Do Facebook's Social Ads breach privacy laws?

At present, the two organisations have not commented further.

One of the reasons why the Facebook advertising situation is so ambiguous is a lack of compensation. It would be easy for actor Ben Affleck to press charges against an advertiser using his endorsement without permission, because he normally gets paid for that sort of thing. "You usually see cases of this sort brought by celebrities," McGeveran said, "because if you use a celebrity name or image in a way that suggests an endorsement without their consent, they can point to the value of their endorsement."
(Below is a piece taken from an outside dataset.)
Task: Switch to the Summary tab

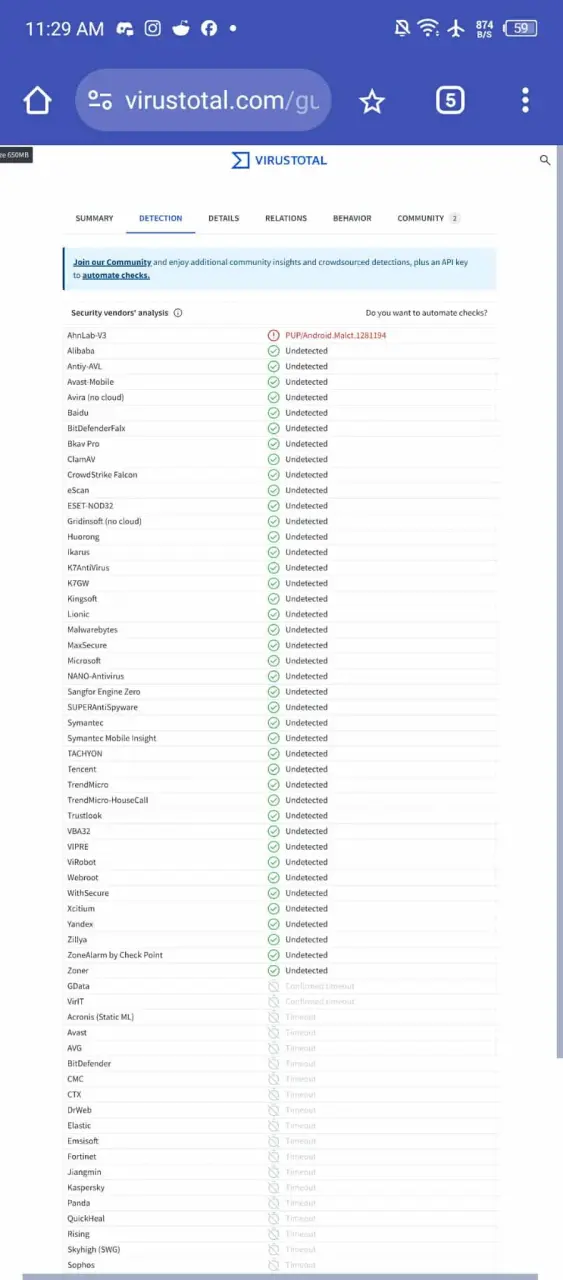Action: [94, 218]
For ordinary people, it's more complicated. "How much is my endorsement worth, even to my friends?" McGeveran speculated. "I can't really demonstrate the same kind of economic value that celebrities have. That leaves things like emotional damages, or other kinds of damages that are much more difficult to prove."
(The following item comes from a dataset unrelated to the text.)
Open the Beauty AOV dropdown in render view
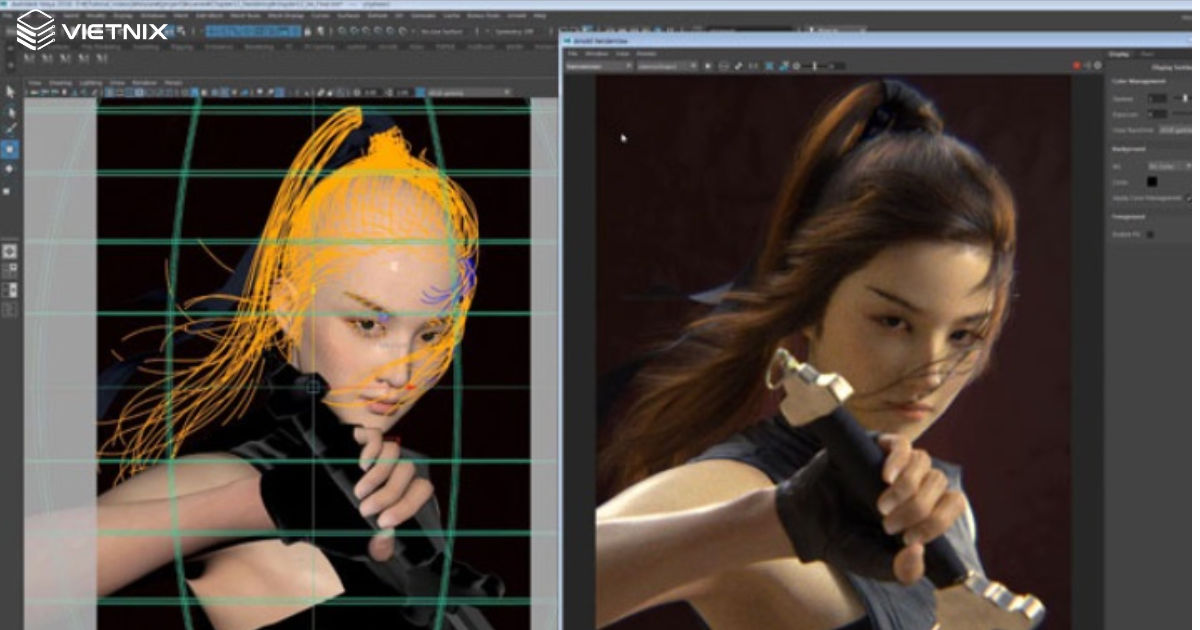 click(x=599, y=66)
He said one way around this could be if irked Facebook members teamed up. "In California, there's a $750 damages-per-offense in the statute. In that case, every time this happened, considering it could be $750 of damages, I suppose that if you got a group together, that could start to add up." But even a small degree of legal damages doesn't make something illegal any less, well, illegal.

Facebook users technically do "consent" to participating in Social Ads when they sign up as "fans" of a brand. The grey area here is whether that consent is adequate. Facebook representatives have insisted that it is. Some experts aren't so sure. "One of the issues will be whether the consent was obtained under circumstances where people understand what they're agreeing to," Murphy said. "How many times have you clicked through 'I consent' licenses on software and Web sites? I write those for a living, and I don't read them."
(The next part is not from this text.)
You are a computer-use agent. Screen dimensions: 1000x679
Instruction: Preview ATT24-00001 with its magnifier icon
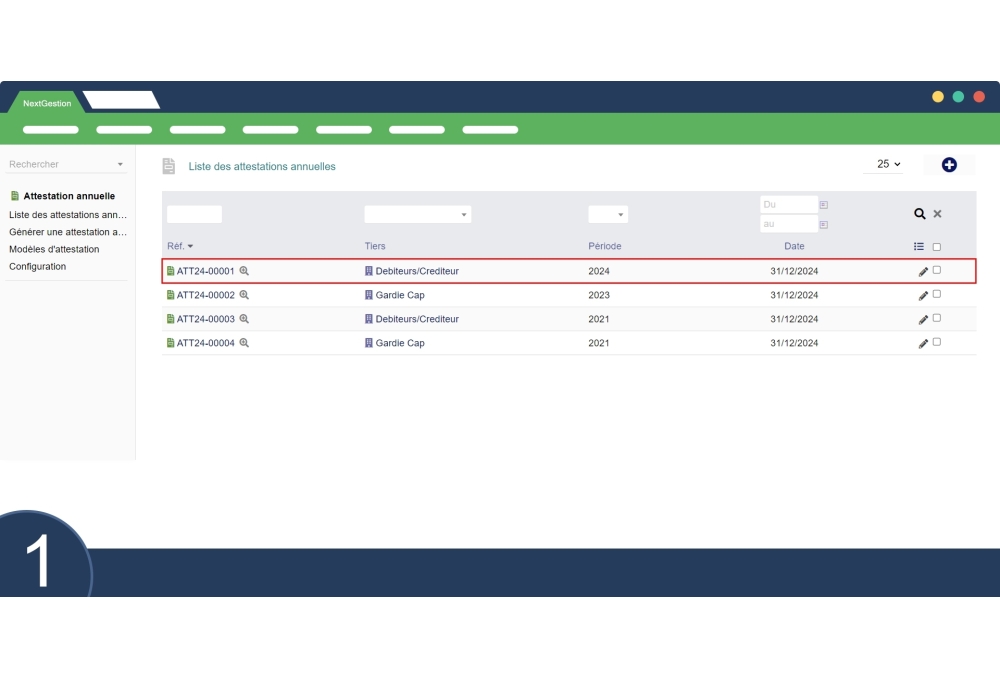click(244, 271)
As a result, Facebook could make it clearer to users signing up for advertisers' fan pages that they are consenting to have their names and profile photos used alongside those companies' ads within their friend networks. "I wonder whether Facebook has considered maybe making its consent acquisition product more robust, making it clear to people when they become a 'fan' what it is they're in for," Murphy said. "If I were an advertiser, or as a lawyer who represents advertisers, that's one of the things I would want to ensure before I agreed (to a contract)."

Of course, that's a slippery issue, because if Facebook makes the user consent agreement more obvious, joining an advertiser's fan page could look far less attractive to prospective users. That, in turn, could make advertising on Facebook less appealing to marketers.

To add to that, it's likely that the legal burden in Social Ads will be on advertisers, not Facebook itself. "Maybe you visited (a fan page) and decided you hated it," McGeveran suggested. "Advertisers will have to be very careful with how they configure these Social Ads."

A poorly thought-out ad campaign could easily backfire. If John Q. Public signed up as a 'fan' of an acne medication brand on Facebook, for example, and the advertiser implied erroneously in a Social Ad that the medication had cured John Q. Public's nasty facial breakout, that would be a problem. (Not to mention an embarrassment for Mr. Public.)

To the legal system, Facebook and other social networks a whole new ballgame. We're not going to see answers until actual court cases surface. Until then, some say Facebook ought to focus on the more immediate issue: The money, and whether the "trusted referral" ads actually work. "I think people are sort of getting lost in the ethics and privacy of it," said Deborah Schultz, a social media marketing consultant. "I question more its effectiveness."